On Wednesday, Fed chairman Jerome Powell said the central bank still had many tools to manage the crisis. However, certain areas of the US economy will continue to struggle in the absence of more stimulus.
“So, markets always want more and while risk assets might love the intravenous drip of monetary stimulus, it is time to focus on policies that the real economy needs, and for that, Powell is dead right, it’s time for Congress to step up to the plate," Robert Carnell, regional head of research, Asia-Pacific, ING, said in his blog on 17 September.
The hope of more stimulus from the government has only increased after US President Donald Trump in a tweet urged the Republicans to embrace a larger coronavirus stimulus package. The Coronavirus Aid, Relief, and Economic Security (CARES) Act was signed into law by Trump on 27 March 2020. This more than $2 trillion economic relief package aims to protect the US economy from the after-effects of the coronavirus crisis.
“US equities sold off badly yesterday (Wednesday), perhaps as a sell-the-fact reaction to the Federal Open Market Committee meeting," said John Hardy, head of forex strategy at Saxo Bank.
Trump indicated that he would like to arrive at a consensus with the Democrats over the size of the stimulus, according to Hardy.

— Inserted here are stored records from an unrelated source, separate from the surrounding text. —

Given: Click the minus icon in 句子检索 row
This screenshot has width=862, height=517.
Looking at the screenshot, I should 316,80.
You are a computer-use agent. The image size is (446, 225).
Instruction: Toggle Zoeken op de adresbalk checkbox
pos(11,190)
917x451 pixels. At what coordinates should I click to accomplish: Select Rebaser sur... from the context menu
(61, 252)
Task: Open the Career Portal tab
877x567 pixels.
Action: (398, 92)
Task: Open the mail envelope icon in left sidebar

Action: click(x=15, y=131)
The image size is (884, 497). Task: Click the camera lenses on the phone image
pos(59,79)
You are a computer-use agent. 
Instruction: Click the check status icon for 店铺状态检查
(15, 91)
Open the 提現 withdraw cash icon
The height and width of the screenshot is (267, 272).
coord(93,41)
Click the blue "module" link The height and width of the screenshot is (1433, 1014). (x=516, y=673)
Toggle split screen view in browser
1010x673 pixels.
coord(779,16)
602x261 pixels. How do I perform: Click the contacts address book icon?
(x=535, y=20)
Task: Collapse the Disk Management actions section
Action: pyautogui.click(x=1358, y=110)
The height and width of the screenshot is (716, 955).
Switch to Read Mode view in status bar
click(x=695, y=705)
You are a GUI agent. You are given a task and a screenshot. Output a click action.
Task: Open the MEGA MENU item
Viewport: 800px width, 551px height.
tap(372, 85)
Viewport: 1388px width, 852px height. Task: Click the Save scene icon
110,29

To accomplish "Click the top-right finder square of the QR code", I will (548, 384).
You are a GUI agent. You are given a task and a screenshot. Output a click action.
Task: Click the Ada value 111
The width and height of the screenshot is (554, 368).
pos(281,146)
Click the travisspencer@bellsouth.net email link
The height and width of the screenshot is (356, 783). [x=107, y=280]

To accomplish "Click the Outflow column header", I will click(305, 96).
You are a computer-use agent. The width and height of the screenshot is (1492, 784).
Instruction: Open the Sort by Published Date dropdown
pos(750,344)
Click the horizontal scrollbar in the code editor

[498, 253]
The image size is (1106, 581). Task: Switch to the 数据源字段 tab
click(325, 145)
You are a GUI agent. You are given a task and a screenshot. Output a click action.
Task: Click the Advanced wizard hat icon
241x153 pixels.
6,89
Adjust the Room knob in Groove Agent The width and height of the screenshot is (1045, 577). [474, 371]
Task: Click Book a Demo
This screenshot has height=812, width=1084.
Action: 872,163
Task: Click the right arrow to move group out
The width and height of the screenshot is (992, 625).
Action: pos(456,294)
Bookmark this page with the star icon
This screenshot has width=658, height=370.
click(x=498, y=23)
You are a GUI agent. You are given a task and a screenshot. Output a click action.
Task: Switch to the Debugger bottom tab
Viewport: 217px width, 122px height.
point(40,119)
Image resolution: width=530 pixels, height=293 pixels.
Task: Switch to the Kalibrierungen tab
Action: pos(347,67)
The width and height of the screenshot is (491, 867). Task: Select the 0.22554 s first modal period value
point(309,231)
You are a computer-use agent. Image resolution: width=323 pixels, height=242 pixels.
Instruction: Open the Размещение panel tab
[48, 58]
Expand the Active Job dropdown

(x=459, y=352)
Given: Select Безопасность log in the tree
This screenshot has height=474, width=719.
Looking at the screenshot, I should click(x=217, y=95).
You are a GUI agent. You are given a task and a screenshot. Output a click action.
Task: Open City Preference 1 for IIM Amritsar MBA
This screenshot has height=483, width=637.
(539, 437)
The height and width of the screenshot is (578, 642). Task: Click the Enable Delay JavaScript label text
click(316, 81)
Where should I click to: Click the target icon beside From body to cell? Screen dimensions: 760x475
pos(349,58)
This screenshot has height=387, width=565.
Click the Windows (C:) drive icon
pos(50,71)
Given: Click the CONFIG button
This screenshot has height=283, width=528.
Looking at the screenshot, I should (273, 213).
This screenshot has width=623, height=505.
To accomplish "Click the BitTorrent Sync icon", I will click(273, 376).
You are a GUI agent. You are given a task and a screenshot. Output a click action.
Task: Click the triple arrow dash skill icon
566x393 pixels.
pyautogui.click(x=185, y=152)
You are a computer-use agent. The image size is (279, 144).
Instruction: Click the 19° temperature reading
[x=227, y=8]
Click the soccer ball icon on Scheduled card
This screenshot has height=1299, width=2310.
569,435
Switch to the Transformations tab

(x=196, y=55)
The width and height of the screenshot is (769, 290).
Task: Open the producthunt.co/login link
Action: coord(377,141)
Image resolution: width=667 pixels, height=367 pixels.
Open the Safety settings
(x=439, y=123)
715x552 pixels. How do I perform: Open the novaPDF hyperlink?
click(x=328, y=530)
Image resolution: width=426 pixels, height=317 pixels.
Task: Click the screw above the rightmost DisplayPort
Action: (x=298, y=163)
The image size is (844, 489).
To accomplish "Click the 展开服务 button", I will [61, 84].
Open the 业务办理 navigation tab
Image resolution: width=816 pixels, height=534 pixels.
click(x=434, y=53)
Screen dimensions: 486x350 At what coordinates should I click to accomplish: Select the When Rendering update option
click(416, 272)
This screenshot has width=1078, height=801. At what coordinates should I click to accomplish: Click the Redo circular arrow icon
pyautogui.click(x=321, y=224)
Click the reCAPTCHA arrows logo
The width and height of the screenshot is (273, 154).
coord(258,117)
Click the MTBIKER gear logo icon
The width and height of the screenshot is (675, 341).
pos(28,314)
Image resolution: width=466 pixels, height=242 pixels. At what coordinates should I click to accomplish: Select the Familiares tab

“He (Trump) and his party will need to do so very soon to make any impact on the economy and sentiment ahead of the US election on 3 November," Hardy said in a note to clients on 17 September.
The hope is that with polls looming, Trump would want to sign off on a large package to please US citizens. With that on the horizon, investors are unlikely to be impressed by Powell’s accommodation.
Meanwhile, as per the latest global fund managers survey by Bank of America, the US election is the third biggest tail risk for equities.